(Records from a data collection)
----

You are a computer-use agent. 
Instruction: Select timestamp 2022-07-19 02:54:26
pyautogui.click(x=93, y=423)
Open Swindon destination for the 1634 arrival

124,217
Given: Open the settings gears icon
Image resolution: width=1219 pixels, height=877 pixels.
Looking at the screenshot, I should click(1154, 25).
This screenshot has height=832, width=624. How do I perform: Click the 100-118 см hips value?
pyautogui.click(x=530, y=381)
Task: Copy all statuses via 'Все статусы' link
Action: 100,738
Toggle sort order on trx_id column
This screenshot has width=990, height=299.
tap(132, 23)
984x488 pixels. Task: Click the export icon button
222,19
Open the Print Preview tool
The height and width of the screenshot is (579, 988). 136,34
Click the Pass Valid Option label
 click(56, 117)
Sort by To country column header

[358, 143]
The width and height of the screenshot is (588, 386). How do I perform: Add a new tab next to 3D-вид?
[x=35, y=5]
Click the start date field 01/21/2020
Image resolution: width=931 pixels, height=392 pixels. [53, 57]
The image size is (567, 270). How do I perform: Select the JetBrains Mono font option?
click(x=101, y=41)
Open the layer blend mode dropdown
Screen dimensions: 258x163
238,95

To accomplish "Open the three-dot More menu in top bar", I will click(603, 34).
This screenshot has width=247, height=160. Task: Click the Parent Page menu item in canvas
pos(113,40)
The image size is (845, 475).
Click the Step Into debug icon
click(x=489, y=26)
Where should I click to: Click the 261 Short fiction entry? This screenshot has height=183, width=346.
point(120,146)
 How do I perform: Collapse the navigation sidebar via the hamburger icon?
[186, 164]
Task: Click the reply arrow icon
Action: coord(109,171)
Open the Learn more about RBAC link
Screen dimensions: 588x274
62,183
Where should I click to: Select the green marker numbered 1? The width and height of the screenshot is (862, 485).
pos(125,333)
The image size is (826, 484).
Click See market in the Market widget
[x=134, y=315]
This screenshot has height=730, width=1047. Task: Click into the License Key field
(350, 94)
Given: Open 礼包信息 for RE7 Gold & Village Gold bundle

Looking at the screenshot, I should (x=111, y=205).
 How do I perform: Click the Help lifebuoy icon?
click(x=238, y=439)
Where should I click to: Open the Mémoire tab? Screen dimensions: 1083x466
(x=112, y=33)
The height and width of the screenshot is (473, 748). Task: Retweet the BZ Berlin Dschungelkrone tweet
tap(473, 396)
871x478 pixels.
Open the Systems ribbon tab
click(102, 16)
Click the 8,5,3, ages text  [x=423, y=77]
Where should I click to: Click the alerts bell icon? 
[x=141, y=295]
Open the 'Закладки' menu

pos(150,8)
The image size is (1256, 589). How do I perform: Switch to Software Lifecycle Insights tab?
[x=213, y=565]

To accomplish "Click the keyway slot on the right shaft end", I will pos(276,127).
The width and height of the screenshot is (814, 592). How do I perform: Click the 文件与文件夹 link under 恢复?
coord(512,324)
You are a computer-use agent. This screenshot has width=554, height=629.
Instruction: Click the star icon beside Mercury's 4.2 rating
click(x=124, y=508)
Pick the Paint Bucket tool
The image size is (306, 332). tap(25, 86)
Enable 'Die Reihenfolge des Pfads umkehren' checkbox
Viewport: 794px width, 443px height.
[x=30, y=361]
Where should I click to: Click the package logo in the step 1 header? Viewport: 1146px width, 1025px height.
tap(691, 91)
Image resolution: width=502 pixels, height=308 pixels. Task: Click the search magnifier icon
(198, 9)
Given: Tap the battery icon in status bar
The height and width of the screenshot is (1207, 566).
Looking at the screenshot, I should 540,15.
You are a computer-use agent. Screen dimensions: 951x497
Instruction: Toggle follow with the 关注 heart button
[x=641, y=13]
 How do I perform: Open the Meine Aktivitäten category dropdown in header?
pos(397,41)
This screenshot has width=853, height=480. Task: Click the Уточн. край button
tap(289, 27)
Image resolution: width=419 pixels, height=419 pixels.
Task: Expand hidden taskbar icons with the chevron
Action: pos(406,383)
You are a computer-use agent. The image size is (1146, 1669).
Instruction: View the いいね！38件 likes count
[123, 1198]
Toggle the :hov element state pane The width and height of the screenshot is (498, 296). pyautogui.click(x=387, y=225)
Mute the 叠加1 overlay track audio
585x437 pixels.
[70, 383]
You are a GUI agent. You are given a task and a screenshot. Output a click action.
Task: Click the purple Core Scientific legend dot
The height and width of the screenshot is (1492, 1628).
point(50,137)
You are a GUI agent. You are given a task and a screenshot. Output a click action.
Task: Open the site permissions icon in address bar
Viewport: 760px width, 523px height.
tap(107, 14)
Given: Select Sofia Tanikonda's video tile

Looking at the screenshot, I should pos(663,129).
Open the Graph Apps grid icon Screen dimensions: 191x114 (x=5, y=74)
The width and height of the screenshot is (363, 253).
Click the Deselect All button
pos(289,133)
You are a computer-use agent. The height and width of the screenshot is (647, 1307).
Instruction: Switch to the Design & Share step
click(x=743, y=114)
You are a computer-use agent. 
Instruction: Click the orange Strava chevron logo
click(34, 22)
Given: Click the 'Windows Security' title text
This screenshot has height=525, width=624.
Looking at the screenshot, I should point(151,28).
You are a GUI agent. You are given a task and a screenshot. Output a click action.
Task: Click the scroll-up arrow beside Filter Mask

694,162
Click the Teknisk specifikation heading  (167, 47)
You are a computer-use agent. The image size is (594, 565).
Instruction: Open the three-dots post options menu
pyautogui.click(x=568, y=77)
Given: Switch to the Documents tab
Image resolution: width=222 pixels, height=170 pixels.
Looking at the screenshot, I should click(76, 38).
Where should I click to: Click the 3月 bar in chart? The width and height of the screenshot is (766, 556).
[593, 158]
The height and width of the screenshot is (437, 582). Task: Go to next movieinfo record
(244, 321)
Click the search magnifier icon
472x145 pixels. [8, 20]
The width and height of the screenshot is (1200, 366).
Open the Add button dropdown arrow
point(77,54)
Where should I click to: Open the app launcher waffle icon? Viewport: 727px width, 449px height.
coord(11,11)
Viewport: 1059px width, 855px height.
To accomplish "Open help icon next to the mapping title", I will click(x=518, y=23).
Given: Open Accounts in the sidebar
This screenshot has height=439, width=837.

----

# What the exercise asks:
Rewrite the items above, swapping each "Where should I click to" for "Where do I click to" and keeping everything else the same.

# Final result:
You are a computer-use agent. 
Instruction: Select timestamp 2022-07-19 02:54:26
pyautogui.click(x=93, y=423)
Open Swindon destination for the 1634 arrival

124,217
Given: Open the settings gears icon
Image resolution: width=1219 pixels, height=877 pixels.
Looking at the screenshot, I should click(1154, 25).
This screenshot has height=832, width=624. How do I perform: Click the 100-118 см hips value?
pyautogui.click(x=530, y=381)
Task: Copy all statuses via 'Все статусы' link
Action: 100,738
Toggle sort order on trx_id column
This screenshot has width=990, height=299.
tap(132, 23)
984x488 pixels. Task: Click the export icon button
222,19
Open the Print Preview tool
The height and width of the screenshot is (579, 988). 136,34
Click the Pass Valid Option label
 click(56, 117)
Sort by To country column header

[358, 143]
The width and height of the screenshot is (588, 386). How do I perform: Add a new tab next to 3D-вид?
[x=35, y=5]
Click the start date field 01/21/2020
Image resolution: width=931 pixels, height=392 pixels. [53, 57]
The image size is (567, 270). How do I perform: Select the JetBrains Mono font option?
click(x=101, y=41)
Open the layer blend mode dropdown
Screen dimensions: 258x163
238,95

To accomplish "Open the three-dot More menu in top bar", I will click(603, 34).
This screenshot has width=247, height=160. Task: Click the Parent Page menu item in canvas
pos(113,40)
The image size is (845, 475).
Click the Step Into debug icon
click(x=489, y=26)
Where do I click to: Click the 261 Short fiction entry? This screenshot has height=183, width=346.
point(120,146)
 How do I perform: Collapse the navigation sidebar via the hamburger icon?
[186, 164]
Task: Click the reply arrow icon
Action: coord(109,171)
Open the Learn more about RBAC link
Screen dimensions: 588x274
62,183
Where do I click to: Select the green marker numbered 1? The width and height of the screenshot is (862, 485).
pos(125,333)
The image size is (826, 484).
Click See market in the Market widget
[x=134, y=315]
This screenshot has height=730, width=1047. Task: Click into the License Key field
(350, 94)
Given: Open 礼包信息 for RE7 Gold & Village Gold bundle

Looking at the screenshot, I should (x=111, y=205).
 How do I perform: Click the Help lifebuoy icon?
click(x=238, y=439)
Where do I click to: Open the Mémoire tab? Screen dimensions: 1083x466
(x=112, y=33)
The height and width of the screenshot is (473, 748). Task: Retweet the BZ Berlin Dschungelkrone tweet
tap(473, 396)
871x478 pixels.
Open the Systems ribbon tab
click(102, 16)
Click the 8,5,3, ages text  [x=423, y=77]
Where do I click to: Click the alerts bell icon? 
[x=141, y=295]
Open the 'Закладки' menu

pos(150,8)
The image size is (1256, 589). How do I perform: Switch to Software Lifecycle Insights tab?
[x=213, y=565]

To accomplish "Click the keyway slot on the right shaft end", I will pos(276,127).
The width and height of the screenshot is (814, 592). How do I perform: Click the 文件与文件夹 link under 恢复?
coord(512,324)
You are a computer-use agent. This screenshot has width=554, height=629.
Instruction: Click the star icon beside Mercury's 4.2 rating
click(x=124, y=508)
Pick the Paint Bucket tool
The image size is (306, 332). tap(25, 86)
Enable 'Die Reihenfolge des Pfads umkehren' checkbox
Viewport: 794px width, 443px height.
[x=30, y=361]
Where do I click to: Click the package logo in the step 1 header? Viewport: 1146px width, 1025px height.
tap(691, 91)
Image resolution: width=502 pixels, height=308 pixels. Task: Click the search magnifier icon
(198, 9)
Given: Tap the battery icon in status bar
The height and width of the screenshot is (1207, 566).
Looking at the screenshot, I should 540,15.
You are a computer-use agent. Screen dimensions: 951x497
Instruction: Toggle follow with the 关注 heart button
[x=641, y=13]
 How do I perform: Open the Meine Aktivitäten category dropdown in header?
pos(397,41)
This screenshot has width=853, height=480. Task: Click the Уточн. край button
tap(289, 27)
Image resolution: width=419 pixels, height=419 pixels.
Task: Expand hidden taskbar icons with the chevron
Action: pos(406,383)
You are a computer-use agent. The image size is (1146, 1669).
Instruction: View the いいね！38件 likes count
[123, 1198]
Toggle the :hov element state pane The width and height of the screenshot is (498, 296). pyautogui.click(x=387, y=225)
Mute the 叠加1 overlay track audio
585x437 pixels.
[70, 383]
You are a GUI agent. You are given a task and a screenshot. Output a click action.
Task: Click the purple Core Scientific legend dot
The height and width of the screenshot is (1492, 1628).
point(50,137)
You are a GUI agent. You are given a task and a screenshot. Output a click action.
Task: Open the site permissions icon in address bar
Viewport: 760px width, 523px height.
tap(107, 14)
Given: Select Sofia Tanikonda's video tile

Looking at the screenshot, I should pos(663,129).
Open the Graph Apps grid icon Screen dimensions: 191x114 (x=5, y=74)
The width and height of the screenshot is (363, 253).
Click the Deselect All button
pos(289,133)
You are a computer-use agent. The height and width of the screenshot is (647, 1307).
Instruction: Switch to the Design & Share step
click(x=743, y=114)
You are a computer-use agent. 
Instruction: Click the orange Strava chevron logo
click(34, 22)
Given: Click the 'Windows Security' title text
This screenshot has height=525, width=624.
Looking at the screenshot, I should point(151,28).
You are a GUI agent. You are given a task and a screenshot. Output a click action.
Task: Click the scroll-up arrow beside Filter Mask

694,162
Click the Teknisk specifikation heading  (167, 47)
You are a computer-use agent. The image size is (594, 565).
Instruction: Open the three-dots post options menu
pyautogui.click(x=568, y=77)
Given: Switch to the Documents tab
Image resolution: width=222 pixels, height=170 pixels.
Looking at the screenshot, I should click(76, 38).
Where do I click to: Click the 3月 bar in chart? The width and height of the screenshot is (766, 556).
[593, 158]
The height and width of the screenshot is (437, 582). Task: Go to next movieinfo record
(244, 321)
Click the search magnifier icon
472x145 pixels. [8, 20]
The width and height of the screenshot is (1200, 366).
Open the Add button dropdown arrow
point(77,54)
Where do I click to: Open the app launcher waffle icon? Viewport: 727px width, 449px height.
coord(11,11)
Viewport: 1059px width, 855px height.
To accomplish "Open help icon next to the mapping title", I will click(x=518, y=23).
Given: Open Accounts in the sidebar
This screenshot has height=439, width=837.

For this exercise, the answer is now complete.